I also had the good fortune of sharing a room with a knitter in Berlin, and we went to a yarn shop on Oranienstrasse (in the very cool Kreuzberg district) and I picked up a few balls of some no-name single ply lambswool in order to make my take on Gloria. On the overly long train ride from Berlin to Hannover (my roomie's transfer point) she taught me how to purl continental style. I was on a purl row. It took me 2 hours (!) to do one row. I guess I'll have to practice, and track her down for lessons on how to knit continental style. She watched me knit 'British-style' and shook her head and said "I just don't see how you can do that." Different strokes for different folks, I guess.
Here's a picture of my circular jacket yarns all nestled together:
I think it'll work (I hope!) and I'll cast on after I try a kiddie-version for the soon to be expected
cousin's kid. They are two different colors of no-name-provided German lambswool in an aran weight from somewhere near Hamburg (according to the shop employee) in a greyish lavender and petrol blue solid, paired with some Fleece Artist Kid Aran in the Marine colorway.

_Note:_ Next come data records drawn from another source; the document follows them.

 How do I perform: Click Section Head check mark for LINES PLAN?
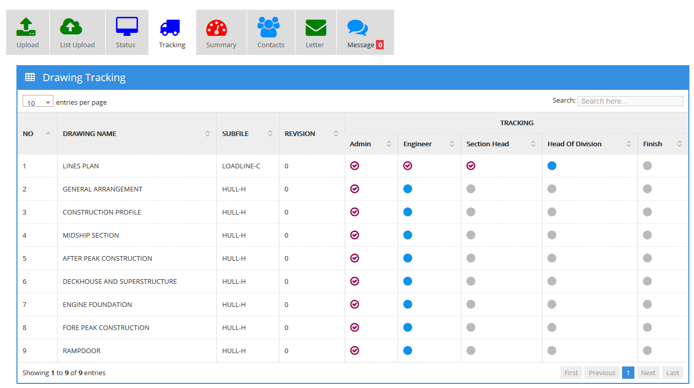(471, 166)
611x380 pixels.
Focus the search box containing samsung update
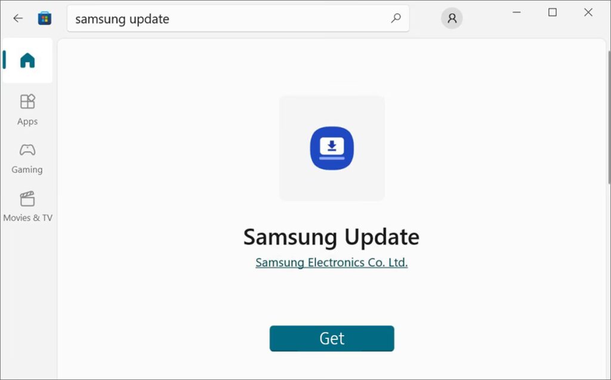[x=238, y=18]

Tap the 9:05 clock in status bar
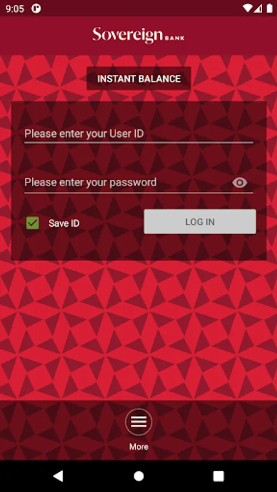click(x=15, y=8)

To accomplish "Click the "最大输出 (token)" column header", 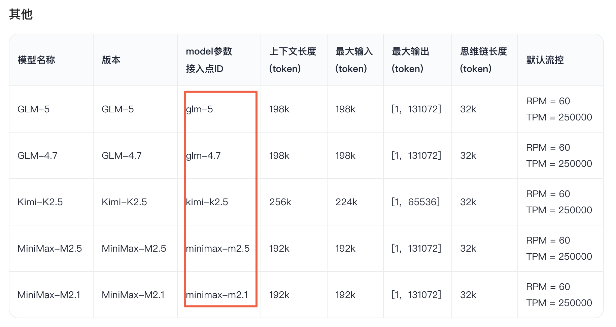I will point(410,60).
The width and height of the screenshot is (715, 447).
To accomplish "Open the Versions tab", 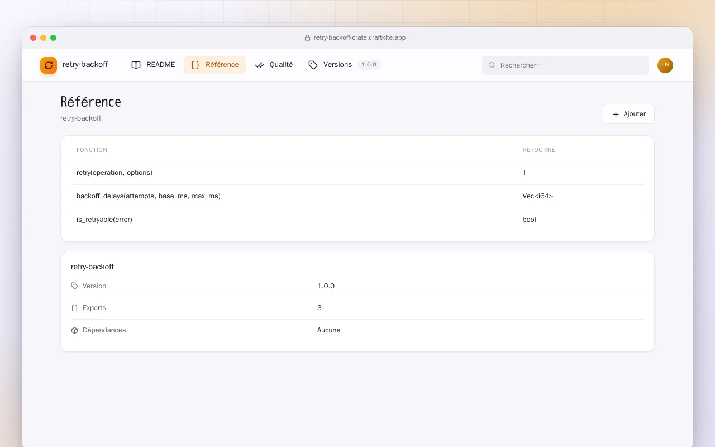I will click(x=330, y=65).
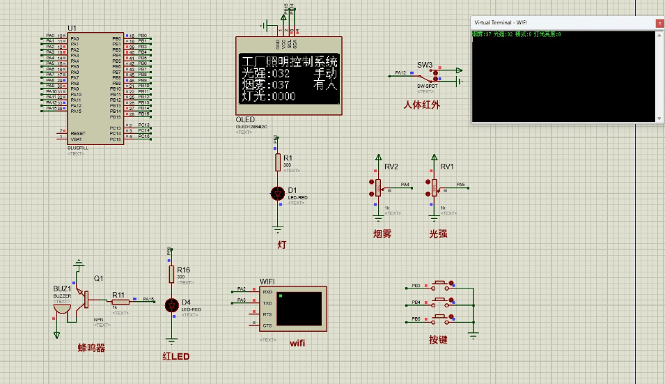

I'll be basing the construction on one of the 8-million free pinwheel jackets from the Elann website by Shelley Mackie but I may throw in a texture pattern like on Gloria. And I will make the sleeves striped. I particularly like this version of the pinwheel jacket, so I'll just let the ideas mingle until I have the time to cast on. I'll test texture patterns in my collection of purpley Soft Shetland balls and medium gray merino for the kiddie version.